Chapter II – The Metaphysical Background of the Sensible Universe

Section 2 – The Advaita view of the sensible universe may be defined as metaphysical or absolute Idealism. It is neither objective realism nor subjective idealism.

It may appear to some from the foregoing discussion on sense-perception that the Vedantic view of the physical world resembles naive realism, which is also called common sense, natural, or intuitive realism. But the similarity is on the surface. Underneath, there is an immense gulf of difference between the two. According to both, the physical objects exist independently of the individual mind and the senses, which apprehend them directly as they are. Besides this, there is little in common between Realism and Vedanta. Realism upholds the primacy of the material existence; whereas Vedanta upholds the primacy of the spiritual reality, self-luminous Consciousness. The realists maintain that matter can exist as ultimate reality without mind or consciousness, these being derived from it. In fact, some Neo-realists deny the very existence of mind or consciousness. In the Vedantic view the mind is as devoid of consciousness as any external material thing, but, being composed of sattva, has the transparency to receive and transmit the light of Pure Consciousness. The physical and the mental endure as distinct entities on the relative plane. Both are empirically real; but neither is self-existent. They exist because of the underlying immutable Self, their witness. Brahman, the all-pervading Pure Consciousness, is the fundamental reality. This alone exists in the absolute sense. The relative order has an apparent existence superimposed on it. This imposition endures until Brahman is realized.

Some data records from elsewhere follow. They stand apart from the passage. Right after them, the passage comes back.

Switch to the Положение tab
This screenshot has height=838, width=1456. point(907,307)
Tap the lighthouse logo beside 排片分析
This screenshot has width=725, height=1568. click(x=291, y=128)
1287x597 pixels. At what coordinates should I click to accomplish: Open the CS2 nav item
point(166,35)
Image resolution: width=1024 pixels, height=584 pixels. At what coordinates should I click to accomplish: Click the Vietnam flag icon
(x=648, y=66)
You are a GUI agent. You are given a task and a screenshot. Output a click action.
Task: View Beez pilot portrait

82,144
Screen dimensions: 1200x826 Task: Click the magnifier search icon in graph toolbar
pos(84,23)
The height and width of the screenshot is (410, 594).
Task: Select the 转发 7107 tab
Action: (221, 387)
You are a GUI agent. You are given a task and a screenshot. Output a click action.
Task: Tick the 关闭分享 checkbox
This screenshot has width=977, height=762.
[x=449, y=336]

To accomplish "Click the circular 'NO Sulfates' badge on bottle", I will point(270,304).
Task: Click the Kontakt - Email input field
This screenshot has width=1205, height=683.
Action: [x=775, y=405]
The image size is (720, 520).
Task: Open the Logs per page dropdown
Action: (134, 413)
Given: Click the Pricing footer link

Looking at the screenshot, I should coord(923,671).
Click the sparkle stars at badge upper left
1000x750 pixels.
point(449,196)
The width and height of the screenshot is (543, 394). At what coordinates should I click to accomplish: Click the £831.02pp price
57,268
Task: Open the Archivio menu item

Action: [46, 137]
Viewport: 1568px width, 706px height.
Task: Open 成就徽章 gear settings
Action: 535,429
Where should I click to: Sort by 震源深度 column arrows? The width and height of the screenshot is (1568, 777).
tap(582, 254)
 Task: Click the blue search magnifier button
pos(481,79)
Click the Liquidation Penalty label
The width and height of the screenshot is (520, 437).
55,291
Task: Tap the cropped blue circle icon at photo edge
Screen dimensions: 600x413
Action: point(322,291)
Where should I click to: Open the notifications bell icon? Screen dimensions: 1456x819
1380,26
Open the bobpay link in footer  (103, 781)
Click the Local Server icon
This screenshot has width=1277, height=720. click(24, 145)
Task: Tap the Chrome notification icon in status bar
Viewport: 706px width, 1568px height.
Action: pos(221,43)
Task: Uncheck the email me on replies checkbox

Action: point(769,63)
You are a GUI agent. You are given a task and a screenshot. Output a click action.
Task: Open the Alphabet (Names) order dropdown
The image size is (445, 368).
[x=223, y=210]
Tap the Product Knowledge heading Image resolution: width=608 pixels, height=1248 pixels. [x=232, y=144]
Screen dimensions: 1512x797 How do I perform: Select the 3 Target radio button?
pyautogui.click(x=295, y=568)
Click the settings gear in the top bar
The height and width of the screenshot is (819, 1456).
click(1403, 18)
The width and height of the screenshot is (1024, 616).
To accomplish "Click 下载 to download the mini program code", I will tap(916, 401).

The truth is that Vedanta views the manifold as a coherent whole. It takes into account all three types of human experience, which reveal the three levels of existence–physical, mental, and spiritual–that constitute the cosmos. Sense-perception is the key to the physical order. It does not reveal the psychical, which is directly known by introspection. While acknowledging the facts of sense-experience, Vedanta does not deny the facts of introspection, as the Naturalists generally do. Internal perception, as we have stated, is again twofold. (See chap. I, sec. 3). While a person observes his mental life, he is also aware of himself as an observer. He has self-experience. He can also apprehend himself as a knower distinct from the known. This inner perception reveals his true being as immutable consciousness, self-existent and self-manifest, invariable in the midst of the variable. Indeed, the luminous self persists as the experiencer in waking state, in dream, and in deep sleep. As a person develops this insight, the self within is found to be essentially one with the all-pervading Supreme Self. The knower, which is self-manifest and precedes every fact of experience, cannot be different from the fundamental reality. Finally, the self is realized as Nondual Brahman, Pure Being-Consciousness-Bliss beyond the distinction of the subject and the object.